■ Information provided ■
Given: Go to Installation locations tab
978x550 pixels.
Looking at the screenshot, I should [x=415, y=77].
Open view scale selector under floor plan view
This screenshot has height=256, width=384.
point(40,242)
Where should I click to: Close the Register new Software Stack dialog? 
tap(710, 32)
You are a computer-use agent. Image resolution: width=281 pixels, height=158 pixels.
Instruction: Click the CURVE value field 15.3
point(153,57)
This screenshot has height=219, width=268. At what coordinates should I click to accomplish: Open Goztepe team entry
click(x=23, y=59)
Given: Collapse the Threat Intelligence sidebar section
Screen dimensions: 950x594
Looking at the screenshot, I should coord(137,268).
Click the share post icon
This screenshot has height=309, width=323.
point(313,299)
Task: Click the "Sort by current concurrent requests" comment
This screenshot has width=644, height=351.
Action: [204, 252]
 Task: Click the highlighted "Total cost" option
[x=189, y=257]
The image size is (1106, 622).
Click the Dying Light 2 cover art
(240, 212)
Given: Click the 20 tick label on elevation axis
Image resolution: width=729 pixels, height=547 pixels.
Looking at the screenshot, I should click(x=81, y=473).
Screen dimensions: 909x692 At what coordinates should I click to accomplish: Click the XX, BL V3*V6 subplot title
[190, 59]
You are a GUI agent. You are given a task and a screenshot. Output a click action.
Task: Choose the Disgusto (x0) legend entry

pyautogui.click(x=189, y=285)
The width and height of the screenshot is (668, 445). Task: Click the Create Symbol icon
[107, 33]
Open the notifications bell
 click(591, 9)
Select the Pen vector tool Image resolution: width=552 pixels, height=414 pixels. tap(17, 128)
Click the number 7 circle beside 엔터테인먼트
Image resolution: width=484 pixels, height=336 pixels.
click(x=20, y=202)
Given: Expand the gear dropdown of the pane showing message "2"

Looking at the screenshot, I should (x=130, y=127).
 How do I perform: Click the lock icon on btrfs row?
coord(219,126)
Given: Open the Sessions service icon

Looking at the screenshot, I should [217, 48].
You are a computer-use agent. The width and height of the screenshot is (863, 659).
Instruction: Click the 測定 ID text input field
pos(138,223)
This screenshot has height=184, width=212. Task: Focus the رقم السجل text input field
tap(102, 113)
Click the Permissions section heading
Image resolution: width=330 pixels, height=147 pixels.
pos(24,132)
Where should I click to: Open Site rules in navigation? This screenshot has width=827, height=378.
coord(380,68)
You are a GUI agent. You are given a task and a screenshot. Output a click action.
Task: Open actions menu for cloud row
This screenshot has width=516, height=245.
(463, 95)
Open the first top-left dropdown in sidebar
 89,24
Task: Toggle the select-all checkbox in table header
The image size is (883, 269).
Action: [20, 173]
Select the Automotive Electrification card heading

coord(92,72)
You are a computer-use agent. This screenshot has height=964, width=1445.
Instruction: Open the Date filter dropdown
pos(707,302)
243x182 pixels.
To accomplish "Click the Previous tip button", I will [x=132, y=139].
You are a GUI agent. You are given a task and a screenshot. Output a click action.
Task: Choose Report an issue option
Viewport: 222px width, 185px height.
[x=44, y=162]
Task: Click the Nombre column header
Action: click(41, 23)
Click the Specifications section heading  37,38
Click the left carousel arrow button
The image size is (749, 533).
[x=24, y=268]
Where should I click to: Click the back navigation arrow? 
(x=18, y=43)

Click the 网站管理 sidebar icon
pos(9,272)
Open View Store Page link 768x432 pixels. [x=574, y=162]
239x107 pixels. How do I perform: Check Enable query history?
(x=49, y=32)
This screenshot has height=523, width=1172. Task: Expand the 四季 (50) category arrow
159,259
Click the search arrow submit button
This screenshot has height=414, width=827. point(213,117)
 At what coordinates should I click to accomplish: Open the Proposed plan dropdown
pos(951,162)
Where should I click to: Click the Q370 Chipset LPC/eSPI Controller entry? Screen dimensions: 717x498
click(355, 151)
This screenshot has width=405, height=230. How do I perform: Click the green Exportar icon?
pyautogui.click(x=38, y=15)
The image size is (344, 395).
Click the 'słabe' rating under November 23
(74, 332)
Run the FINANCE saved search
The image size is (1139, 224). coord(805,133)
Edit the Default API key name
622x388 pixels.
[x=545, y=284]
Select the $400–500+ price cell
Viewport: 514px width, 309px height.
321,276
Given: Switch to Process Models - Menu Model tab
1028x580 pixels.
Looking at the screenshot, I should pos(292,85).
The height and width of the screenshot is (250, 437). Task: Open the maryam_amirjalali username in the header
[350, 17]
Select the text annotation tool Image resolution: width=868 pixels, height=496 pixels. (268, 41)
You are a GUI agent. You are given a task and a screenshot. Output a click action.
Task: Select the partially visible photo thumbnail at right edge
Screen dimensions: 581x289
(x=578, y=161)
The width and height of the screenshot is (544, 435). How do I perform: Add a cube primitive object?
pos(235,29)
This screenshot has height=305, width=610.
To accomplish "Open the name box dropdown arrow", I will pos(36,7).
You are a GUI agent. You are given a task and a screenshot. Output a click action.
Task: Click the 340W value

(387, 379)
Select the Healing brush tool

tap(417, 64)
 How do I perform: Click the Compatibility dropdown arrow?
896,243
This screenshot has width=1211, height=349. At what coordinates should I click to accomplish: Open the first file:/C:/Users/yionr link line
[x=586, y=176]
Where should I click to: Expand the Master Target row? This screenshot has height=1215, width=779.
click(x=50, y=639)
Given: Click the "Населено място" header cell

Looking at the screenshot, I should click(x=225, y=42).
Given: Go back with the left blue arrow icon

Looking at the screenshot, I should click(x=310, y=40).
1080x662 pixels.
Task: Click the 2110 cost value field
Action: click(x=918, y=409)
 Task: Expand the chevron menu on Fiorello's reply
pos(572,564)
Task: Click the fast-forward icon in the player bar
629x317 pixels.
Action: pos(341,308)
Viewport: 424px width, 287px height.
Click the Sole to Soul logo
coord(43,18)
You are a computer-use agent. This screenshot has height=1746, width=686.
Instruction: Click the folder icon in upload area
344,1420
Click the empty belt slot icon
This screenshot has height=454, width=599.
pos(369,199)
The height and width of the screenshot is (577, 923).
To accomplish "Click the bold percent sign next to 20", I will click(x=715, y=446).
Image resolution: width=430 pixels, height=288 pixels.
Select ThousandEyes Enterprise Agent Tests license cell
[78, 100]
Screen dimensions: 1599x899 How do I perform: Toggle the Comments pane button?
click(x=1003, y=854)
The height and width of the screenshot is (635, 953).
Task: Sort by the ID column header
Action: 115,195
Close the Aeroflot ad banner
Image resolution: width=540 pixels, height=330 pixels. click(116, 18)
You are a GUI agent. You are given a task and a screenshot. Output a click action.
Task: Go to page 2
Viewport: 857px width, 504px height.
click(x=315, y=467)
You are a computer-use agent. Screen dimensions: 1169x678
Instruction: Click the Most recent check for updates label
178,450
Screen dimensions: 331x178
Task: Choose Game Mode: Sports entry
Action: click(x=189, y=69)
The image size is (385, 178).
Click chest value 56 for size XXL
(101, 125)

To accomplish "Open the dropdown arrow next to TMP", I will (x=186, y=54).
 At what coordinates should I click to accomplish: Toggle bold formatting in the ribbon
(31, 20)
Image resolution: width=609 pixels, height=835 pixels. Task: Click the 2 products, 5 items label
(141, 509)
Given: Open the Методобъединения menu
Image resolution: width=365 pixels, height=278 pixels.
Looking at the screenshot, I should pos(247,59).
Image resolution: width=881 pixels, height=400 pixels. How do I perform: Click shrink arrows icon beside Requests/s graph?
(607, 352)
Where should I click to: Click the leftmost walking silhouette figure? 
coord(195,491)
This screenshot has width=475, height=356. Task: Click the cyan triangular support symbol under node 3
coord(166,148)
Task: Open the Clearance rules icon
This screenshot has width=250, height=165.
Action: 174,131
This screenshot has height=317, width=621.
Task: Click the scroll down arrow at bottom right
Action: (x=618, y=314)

■ Assignment ■
Top to bottom, transcribe every line above exactly.

■ Output for this task ■
Given: Go to Installation locations tab
978x550 pixels.
Looking at the screenshot, I should [x=415, y=77].
Open view scale selector under floor plan view
This screenshot has height=256, width=384.
point(40,242)
Where should I click to: Close the Register new Software Stack dialog? 
tap(710, 32)
You are a computer-use agent. Image resolution: width=281 pixels, height=158 pixels.
Instruction: Click the CURVE value field 15.3
point(153,57)
This screenshot has height=219, width=268. At what coordinates should I click to accomplish: Open Goztepe team entry
click(x=23, y=59)
Given: Collapse the Threat Intelligence sidebar section
Screen dimensions: 950x594
Looking at the screenshot, I should coord(137,268).
Click the share post icon
This screenshot has height=309, width=323.
point(313,299)
Task: Click the "Sort by current concurrent requests" comment
This screenshot has width=644, height=351.
Action: [204, 252]
 Task: Click the highlighted "Total cost" option
[x=189, y=257]
The image size is (1106, 622).
Click the Dying Light 2 cover art
(240, 212)
Given: Click the 20 tick label on elevation axis
Image resolution: width=729 pixels, height=547 pixels.
Looking at the screenshot, I should click(x=81, y=473).
Screen dimensions: 909x692 At what coordinates should I click to accomplish: Click the XX, BL V3*V6 subplot title
[190, 59]
You are a GUI agent. You are given a task and a screenshot. Output a click action.
Task: Choose the Disgusto (x0) legend entry

pyautogui.click(x=189, y=285)
The width and height of the screenshot is (668, 445). Task: Click the Create Symbol icon
[107, 33]
Open the notifications bell
 click(591, 9)
Select the Pen vector tool Image resolution: width=552 pixels, height=414 pixels. tap(17, 128)
Click the number 7 circle beside 엔터테인먼트
Image resolution: width=484 pixels, height=336 pixels.
click(x=20, y=202)
Given: Expand the gear dropdown of the pane showing message "2"

Looking at the screenshot, I should (x=130, y=127).
 How do I perform: Click the lock icon on btrfs row?
coord(219,126)
Given: Open the Sessions service icon

Looking at the screenshot, I should [217, 48].
You are a computer-use agent. The width and height of the screenshot is (863, 659).
Instruction: Click the 測定 ID text input field
pos(138,223)
This screenshot has height=184, width=212. Task: Focus the رقم السجل text input field
tap(102, 113)
Click the Permissions section heading
Image resolution: width=330 pixels, height=147 pixels.
pos(24,132)
Where should I click to: Open Site rules in navigation? This screenshot has width=827, height=378.
coord(380,68)
You are a GUI agent. You are given a task and a screenshot. Output a click action.
Task: Open actions menu for cloud row
This screenshot has width=516, height=245.
(463, 95)
Open the first top-left dropdown in sidebar
 89,24
Task: Toggle the select-all checkbox in table header
The image size is (883, 269).
Action: [20, 173]
Select the Automotive Electrification card heading

coord(92,72)
You are a computer-use agent. This screenshot has height=964, width=1445.
Instruction: Open the Date filter dropdown
pos(707,302)
243x182 pixels.
To accomplish "Click the Previous tip button", I will [x=132, y=139].
You are a GUI agent. You are given a task and a screenshot. Output a click action.
Task: Choose Report an issue option
Viewport: 222px width, 185px height.
[x=44, y=162]
Task: Click the Nombre column header
Action: click(41, 23)
Click the Specifications section heading  37,38
Click the left carousel arrow button
The image size is (749, 533).
[x=24, y=268]
Where should I click to: Click the back navigation arrow? 
(x=18, y=43)

Click the 网站管理 sidebar icon
pos(9,272)
Open View Store Page link 768x432 pixels. [x=574, y=162]
239x107 pixels. How do I perform: Check Enable query history?
(x=49, y=32)
This screenshot has height=523, width=1172. Task: Expand the 四季 (50) category arrow
159,259
Click the search arrow submit button
This screenshot has height=414, width=827. point(213,117)
 At what coordinates should I click to accomplish: Open the Proposed plan dropdown
pos(951,162)
Where should I click to: Click the Q370 Chipset LPC/eSPI Controller entry? Screen dimensions: 717x498
click(355, 151)
This screenshot has width=405, height=230. How do I perform: Click the green Exportar icon?
pyautogui.click(x=38, y=15)
The image size is (344, 395).
Click the 'słabe' rating under November 23
(74, 332)
Run the FINANCE saved search
The image size is (1139, 224). coord(805,133)
Edit the Default API key name
622x388 pixels.
[x=545, y=284]
Select the $400–500+ price cell
Viewport: 514px width, 309px height.
321,276
Given: Switch to Process Models - Menu Model tab
1028x580 pixels.
Looking at the screenshot, I should pos(292,85).
The height and width of the screenshot is (250, 437). Task: Open the maryam_amirjalali username in the header
[350, 17]
Select the text annotation tool Image resolution: width=868 pixels, height=496 pixels. (268, 41)
You are a GUI agent. You are given a task and a screenshot. Output a click action.
Task: Select the partially visible photo thumbnail at right edge
Screen dimensions: 581x289
(x=578, y=161)
The width and height of the screenshot is (544, 435). How do I perform: Add a cube primitive object?
pos(235,29)
This screenshot has height=305, width=610.
To accomplish "Open the name box dropdown arrow", I will pos(36,7).
You are a GUI agent. You are given a task and a screenshot. Output a click action.
Task: Click the 340W value

(387, 379)
Select the Healing brush tool

tap(417, 64)
 How do I perform: Click the Compatibility dropdown arrow?
896,243
This screenshot has width=1211, height=349. At what coordinates should I click to accomplish: Open the first file:/C:/Users/yionr link line
[x=586, y=176]
Where should I click to: Expand the Master Target row? This screenshot has height=1215, width=779.
click(x=50, y=639)
Given: Click the "Населено място" header cell

Looking at the screenshot, I should click(x=225, y=42).
Given: Go back with the left blue arrow icon

Looking at the screenshot, I should click(x=310, y=40).
1080x662 pixels.
Task: Click the 2110 cost value field
Action: click(x=918, y=409)
 Task: Expand the chevron menu on Fiorello's reply
pos(572,564)
Task: Click the fast-forward icon in the player bar
629x317 pixels.
Action: pos(341,308)
Viewport: 424px width, 287px height.
Click the Sole to Soul logo
coord(43,18)
You are a computer-use agent. This screenshot has height=1746, width=686.
Instruction: Click the folder icon in upload area
344,1420
Click the empty belt slot icon
This screenshot has height=454, width=599.
pos(369,199)
The height and width of the screenshot is (577, 923).
To accomplish "Click the bold percent sign next to 20", I will click(x=715, y=446).
Image resolution: width=430 pixels, height=288 pixels.
Select ThousandEyes Enterprise Agent Tests license cell
[78, 100]
Screen dimensions: 1599x899 How do I perform: Toggle the Comments pane button?
click(x=1003, y=854)
The height and width of the screenshot is (635, 953).
Task: Sort by the ID column header
Action: 115,195
Close the Aeroflot ad banner
Image resolution: width=540 pixels, height=330 pixels. click(116, 18)
You are a GUI agent. You are given a task and a screenshot. Output a click action.
Task: Go to page 2
Viewport: 857px width, 504px height.
click(x=315, y=467)
You are a computer-use agent. Screen dimensions: 1169x678
Instruction: Click the Most recent check for updates label
178,450
Screen dimensions: 331x178
Task: Choose Game Mode: Sports entry
Action: click(x=189, y=69)
The image size is (385, 178).
Click chest value 56 for size XXL
(101, 125)

To accomplish "Open the dropdown arrow next to TMP", I will (x=186, y=54).
 At what coordinates should I click to accomplish: Toggle bold formatting in the ribbon
(31, 20)
Image resolution: width=609 pixels, height=835 pixels. Task: Click the 2 products, 5 items label
(141, 509)
Given: Open the Методобъединения menu
Image resolution: width=365 pixels, height=278 pixels.
Looking at the screenshot, I should pos(247,59).
Image resolution: width=881 pixels, height=400 pixels. How do I perform: Click shrink arrows icon beside Requests/s graph?
(607, 352)
Where should I click to: Click the leftmost walking silhouette figure? 
coord(195,491)
This screenshot has width=475, height=356. Task: Click the cyan triangular support symbol under node 3
coord(166,148)
Task: Open the Clearance rules icon
This screenshot has width=250, height=165.
Action: 174,131
This screenshot has height=317, width=621.
Task: Click the scroll down arrow at bottom right
Action: (x=618, y=314)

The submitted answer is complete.